On July 30, Pastor Jim preaches on Jeremiah 2:4-7, 11-13.
In Aesop’s fable “The Goose That Laid the Golden Eggs,” a farmer is blessed with a goose that lays golden eggs. Go figure!
After intensive research (Google), I learned that a golden egg would be worth $114,500 today. Assuming an egg arrived each day, that’s 10 times what a UT head coach makes! Cowabunga!
Anyway, you know the story. The farmer gets tired of waiting for the eggs to come. He assumes that the goose must be filled with gold and decides to cut to the chase and cut the poor creature open. Alas, it’s a normal goose inside. He traded a steady supply of gold for a dead bird.
In our Scripture for Sunday, God is described as “the fountain of living water,” which is a wonderful image, though one that requires faith. As long as the fountain is flowing all is well, but suppose one day the fountain dries up?

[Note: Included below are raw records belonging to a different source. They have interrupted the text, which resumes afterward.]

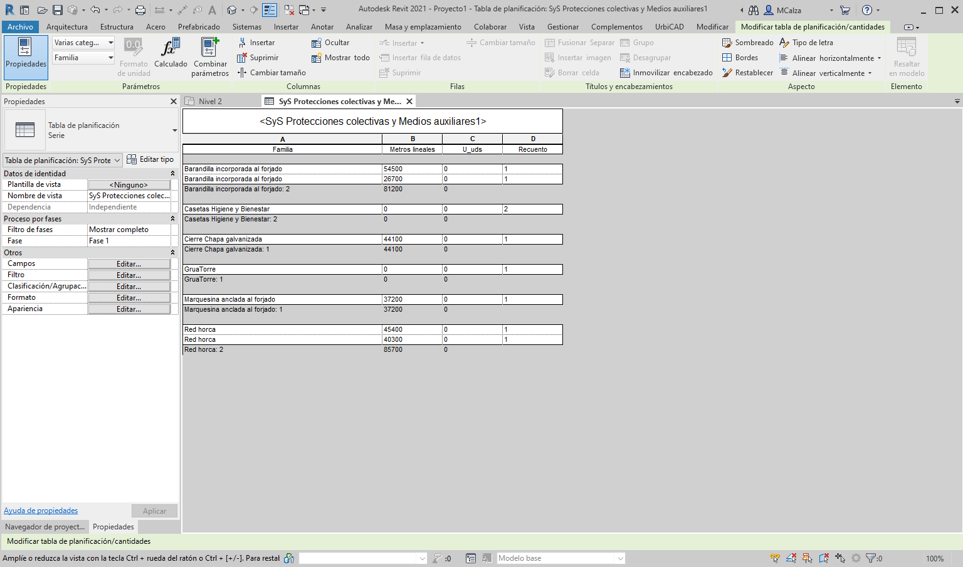The height and width of the screenshot is (567, 963).
Task: Collapse the Datos de identidad section
Action: [x=172, y=174]
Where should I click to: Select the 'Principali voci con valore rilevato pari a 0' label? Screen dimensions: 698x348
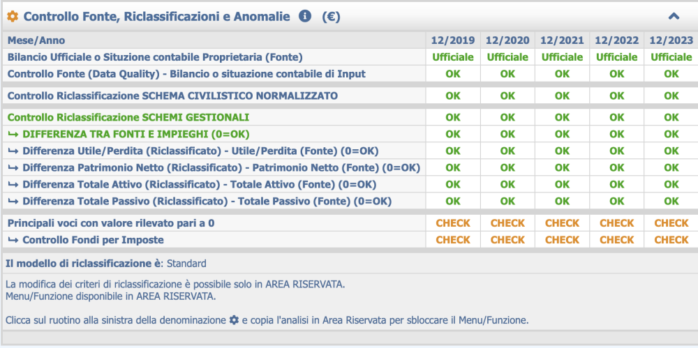click(110, 223)
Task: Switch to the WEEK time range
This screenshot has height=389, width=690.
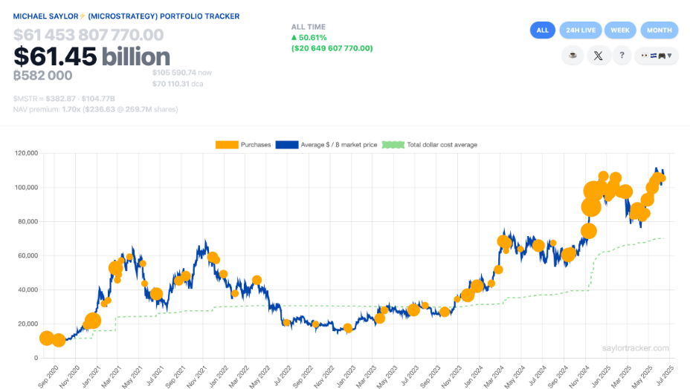Action: tap(619, 30)
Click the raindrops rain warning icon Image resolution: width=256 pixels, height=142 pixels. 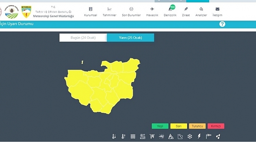point(218,136)
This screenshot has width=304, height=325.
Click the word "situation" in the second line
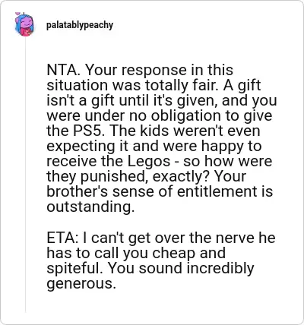(77, 85)
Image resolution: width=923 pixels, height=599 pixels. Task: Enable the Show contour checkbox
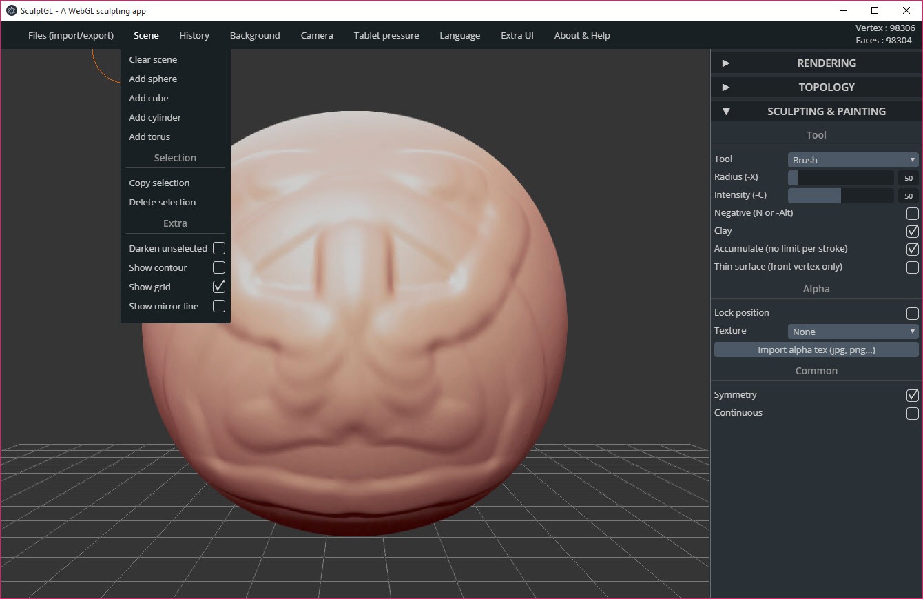click(218, 267)
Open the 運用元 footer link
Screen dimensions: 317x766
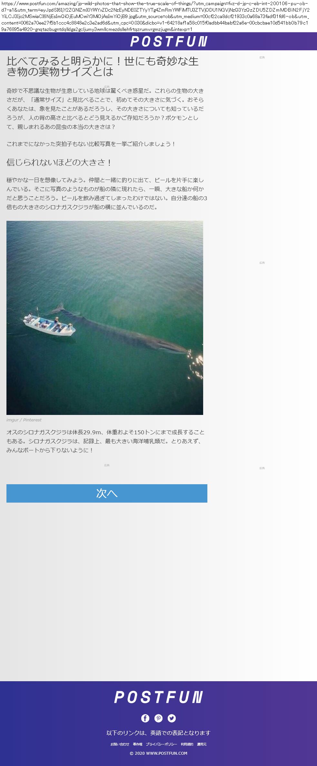(x=202, y=744)
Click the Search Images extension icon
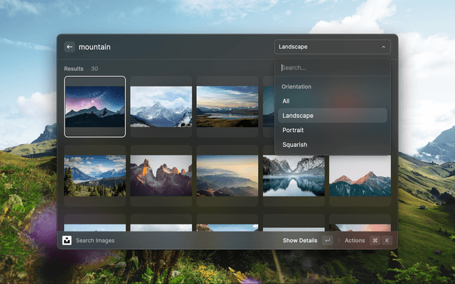The height and width of the screenshot is (284, 455). pos(67,241)
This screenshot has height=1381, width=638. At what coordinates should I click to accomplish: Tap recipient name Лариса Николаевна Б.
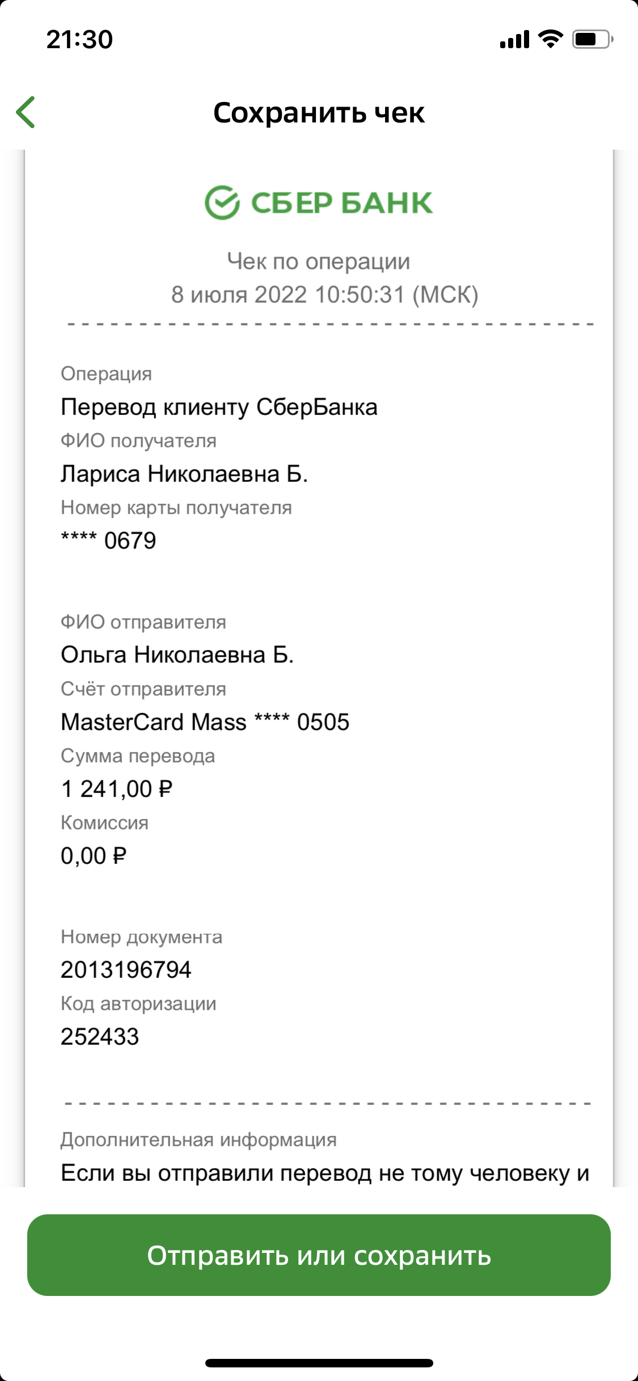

At my house we have a well. Cool, albeit hard, water is pumped from the aquifer below. We count on it for sustaining life. We drink it, cook with it, clean with it, and bathe with it. However, suppose the pump breaks? Ah, we are ready for that. We have a storage tank.
This is the imagery Jeremiah uses to describe the idolatry of the people of Judah. They could not trust the living fountain of God so they took matters into their own hands and relied on cisterns, and leaky ones at that. They forsook the God who had saved them in the past and dumped their hopes and faith in false gods that didn’t hold water.
Of course, we moderns would never do that. We’ve moved beyond the trap of idolatry. Right?